Article Synopsis: This article looks at the short- and long-term effects of the drop in the price of oil in 1993

Relevant Chapters: 27, 28

Topics Covered: demand and supply; aggregate demand and price adjustment; short-run effects of price changes; long-run effects of price changes

Focus Questions:

  1. Using an ADI-PA diagram, show how lower oil prices benefit the United States economy as a whole in the short run.
  2. What are the long-run effects of lower oil prices?
  3. Why don't lower oil prices benefit all sectors in the United States in the short run?

The Economic Effects of Lower Oil Prices

(source: "The Economic Effects of Lower Oil Prices" by The United States Government Printing Office. Economic Report of the President, Washington: 1994, p. 71.)

Oil prices tumbled during 1993. Over the first half of the year, West Texas Intermediate crude oil averaged about $20 per barrel. By the middle of October the price was down to about $18.25 per barrel, and by late December the price had fallen to about $14.25--more than 25 percent lower than earlier in the year. Weak global economic conditions, including the recessions in Europe and Japan, the seeming inability of the Organization of Petroleum Exporting Countries (OPEC) to restrict its members' production levels, and the possibility that Iraq would soon be exporting substantial quantities of oil again were likely contributors to the price declines.

A drop in the price of oil, like any relative price change, has microeconomic consequences: Some sectors benefit and others are hurt. Lower oil prices will likely bring painful dislocations in the U.S. oil industry and the regions where it is concentrated. If oil prices remain low, domestic oil output is likely to decline faster than it already has been. U.S. dependence on foreign oil would also be likely to increase. Lower oil prices would also cause more energy to be used and might lead to higher levels of pollution.
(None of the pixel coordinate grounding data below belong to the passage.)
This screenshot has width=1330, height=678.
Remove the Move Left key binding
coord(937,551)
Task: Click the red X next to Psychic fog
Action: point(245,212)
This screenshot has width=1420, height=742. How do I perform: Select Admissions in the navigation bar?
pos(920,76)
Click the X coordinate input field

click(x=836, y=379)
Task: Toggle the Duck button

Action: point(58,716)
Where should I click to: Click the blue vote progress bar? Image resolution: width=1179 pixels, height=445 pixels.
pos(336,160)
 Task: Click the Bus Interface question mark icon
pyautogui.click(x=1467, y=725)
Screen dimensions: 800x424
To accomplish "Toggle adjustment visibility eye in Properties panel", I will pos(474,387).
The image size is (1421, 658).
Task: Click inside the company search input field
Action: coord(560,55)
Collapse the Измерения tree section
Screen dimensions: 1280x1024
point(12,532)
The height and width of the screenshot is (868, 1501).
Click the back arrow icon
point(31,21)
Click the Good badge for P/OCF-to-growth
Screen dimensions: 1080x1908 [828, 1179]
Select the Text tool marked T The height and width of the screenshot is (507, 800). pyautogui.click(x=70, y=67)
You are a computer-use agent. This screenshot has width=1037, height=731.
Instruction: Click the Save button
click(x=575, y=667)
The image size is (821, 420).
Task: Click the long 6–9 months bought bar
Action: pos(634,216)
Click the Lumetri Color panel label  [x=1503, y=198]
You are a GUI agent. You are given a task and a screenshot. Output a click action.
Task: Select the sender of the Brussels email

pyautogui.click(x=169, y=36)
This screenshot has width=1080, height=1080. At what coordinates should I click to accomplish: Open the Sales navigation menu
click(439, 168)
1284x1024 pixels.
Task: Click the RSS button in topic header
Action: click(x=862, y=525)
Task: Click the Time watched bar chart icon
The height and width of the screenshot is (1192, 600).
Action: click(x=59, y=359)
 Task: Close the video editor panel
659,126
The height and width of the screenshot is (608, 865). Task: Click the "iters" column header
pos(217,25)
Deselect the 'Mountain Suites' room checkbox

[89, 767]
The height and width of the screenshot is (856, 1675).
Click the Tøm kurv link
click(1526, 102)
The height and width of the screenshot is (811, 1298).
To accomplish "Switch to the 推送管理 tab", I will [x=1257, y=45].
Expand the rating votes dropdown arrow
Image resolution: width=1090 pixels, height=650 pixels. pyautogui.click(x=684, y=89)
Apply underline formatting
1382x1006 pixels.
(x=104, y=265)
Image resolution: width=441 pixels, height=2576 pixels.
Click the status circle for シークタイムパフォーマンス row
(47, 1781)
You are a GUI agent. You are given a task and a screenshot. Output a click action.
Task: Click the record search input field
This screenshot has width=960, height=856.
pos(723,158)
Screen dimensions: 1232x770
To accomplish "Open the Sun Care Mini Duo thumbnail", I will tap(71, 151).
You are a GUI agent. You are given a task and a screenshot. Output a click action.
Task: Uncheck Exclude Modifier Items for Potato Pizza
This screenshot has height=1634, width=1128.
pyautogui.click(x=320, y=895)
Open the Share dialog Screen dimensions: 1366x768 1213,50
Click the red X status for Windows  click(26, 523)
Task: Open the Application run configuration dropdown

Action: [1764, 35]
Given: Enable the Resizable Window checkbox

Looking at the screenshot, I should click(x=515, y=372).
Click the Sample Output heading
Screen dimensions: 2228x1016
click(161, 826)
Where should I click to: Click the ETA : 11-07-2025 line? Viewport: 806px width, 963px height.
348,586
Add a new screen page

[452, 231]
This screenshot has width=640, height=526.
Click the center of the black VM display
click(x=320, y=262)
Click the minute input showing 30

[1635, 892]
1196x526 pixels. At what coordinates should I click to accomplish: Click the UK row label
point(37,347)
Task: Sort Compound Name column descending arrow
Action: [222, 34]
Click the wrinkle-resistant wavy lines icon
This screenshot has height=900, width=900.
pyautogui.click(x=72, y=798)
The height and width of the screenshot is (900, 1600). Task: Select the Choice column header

Because oil is such an important input into the U.S. economy, however, lower oil prices will also have favorable effects on the U.S. macroeconomy in 1994--if prices stay in the $15-per-barrel range. There are several transmission channels. The main beneficial effect is that lower oil prices translate into lower inflation, which boosts real disposable income for consumers, giving them the wherewithal to make more nonoil purchases. Lower oil prices also mean that businesses have lower costs, which translate into higher cash flow and profit margins, leading in turn to more investment spending. Foreign industrial economies also get an upward boost from lower oil prices and in turn demand more U.S. exports.

Some economic models suggest that if the 25-percent drop in oil prices in 1993 were sustained over 1994, real GDP growth would be between 0.3 and 0.4 percentage points higher in 1994. The same models predict that CPI inflation would be noticeably lower.